Editor's Note: This column was written prior to the multiple accounts of gun violence in July.
There is an old proverb that says, "What the eye does not see, the heart does not grieve over." How difficult it is for us to truly empathize with the sufferings or pain of another if we are not really witness to it, or have a connection with the one suffering.
Last month we were witness to tragedy and racked with sorrow and grief over another mass shooting, this time in an LGBT nightclub in Orlando. Leaving nearly 50 dead, it has now been termed the worst such incident in U.S. history. The pain inflicted on the families, friends and the nation from this attack is unconscionable, and even now our hearts are still tender from the wound this atrocity inflicted.
It did not take long, however, for that grief to give way for some who nearly immediately began to defend the "right to bear arms." With almost lightning speed, many took to social media, the airwaves and print journalism in order to assert that this most recent mass killing should not incite us to consider additional restrictions on guns. Voices from many corners offered a wealth of explanations for why any further laws limiting gun sales, purchase or ownership are somehow ineffective, unnecessary or un-American.
The challenge for us, of course, is that we must think and act as Catholics first, and citizens second. So, we have to judge the range of arguments for or against gun control not primarily by their constitutionality, or their effectiveness, but rather by their conformity to the Gospel. We are required to consider the issue through the lens of our faith.
Our position on guns necessarily derives from our belief in the sanctity of life. Each life, regardless of the conditions that surround it, has an infinite worth in the eyes of God. That is true for the unborn, the elderly, the poor, those with disabilities, and everyone on the margins of society.
We must admit that guns are deadly weapons, designed to kill or maim their target. So we ask ourselves whether restricting their abundance will reduce the number of deaths - by murder, suicide and accident.

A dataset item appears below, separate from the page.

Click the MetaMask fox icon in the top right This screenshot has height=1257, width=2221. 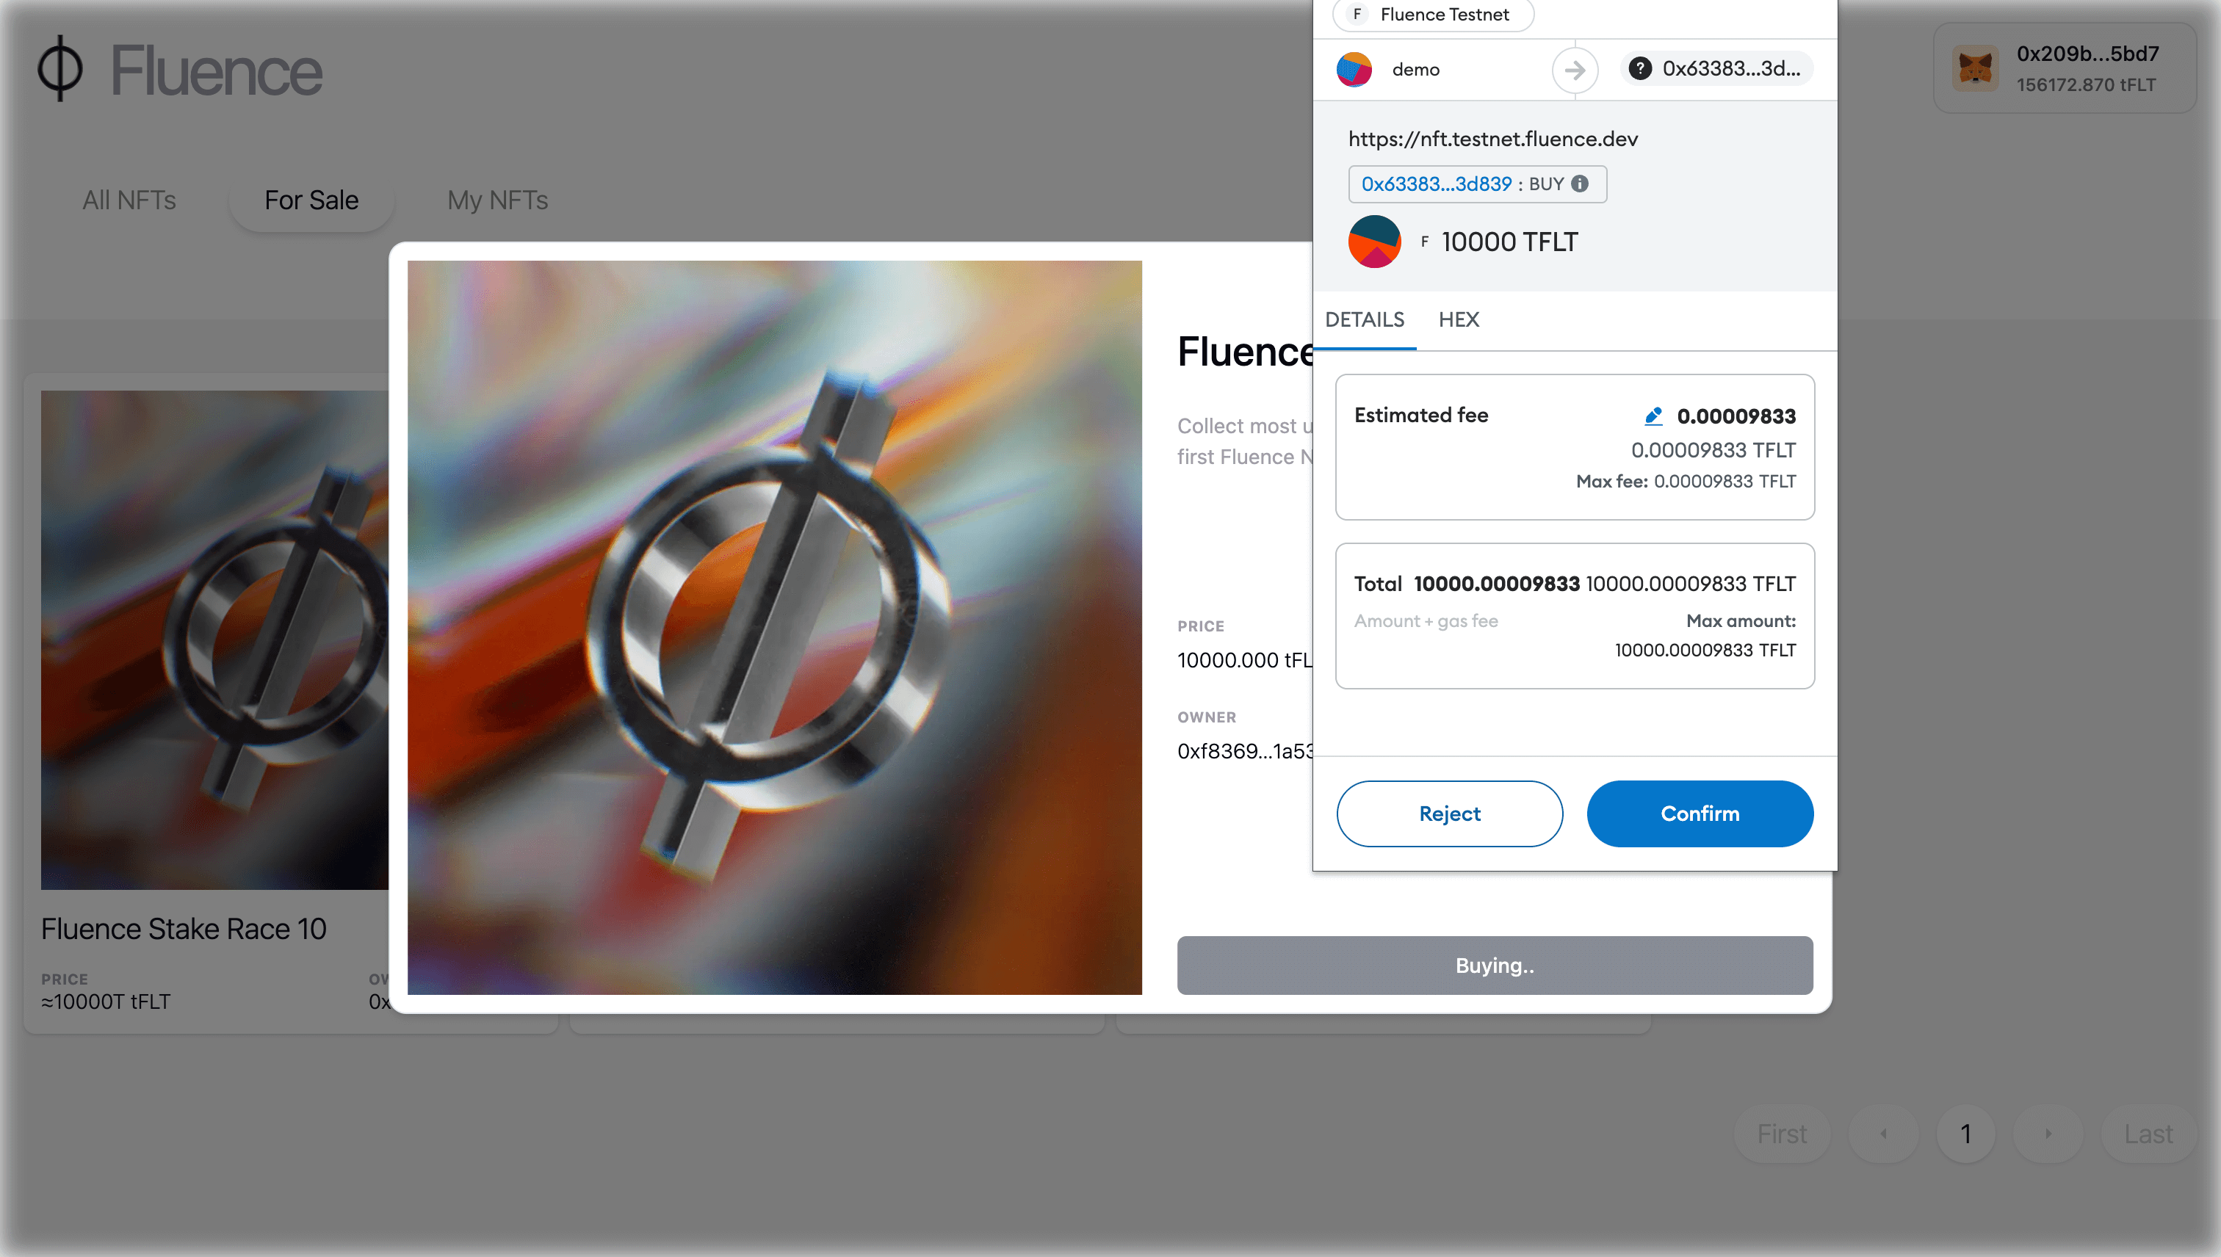pyautogui.click(x=1977, y=68)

Ask whether we should restrict the nature of guns by eliminating those that are semi-automatic or assault weapons, and are capable of causing massive deaths, like the most recent cases. If we are honest about the nature of guns and we are serious about our commitment to life, how can we oppose more restrictive gun control?
Our U.S. bishops have repeatedly - at least since 1975 - called for reasonable regulations and controls for guns, especially handguns, and for a ban on assault weapons. Just a few years ago, after another tragic shooting, the bishops sent testimony to Congress to push for better gun controls with a specific goal to build a culture of life and confront the culture of violence. Congress took no action for tighter controls.
Last September, when Pope Francis addressed Congress, members of Congress stood to applaud his call for an end to the weapons industry that is motivated by "money that is drenched in blood," and to endorse his call "to confront the problem and to stop the arms trade." No action resulted from the pope's address either.
As Catholics, we are called to be the leaven that brings the Gospel message to society. It is time for us to take a courageous stand against the violence wrought by guns, to work vigorously for their restriction, to eventually eliminate handguns, and to ban assault weapons.
Our eyes have seen the tragedy from gun violence; the grief of our hearts must now be turned into action.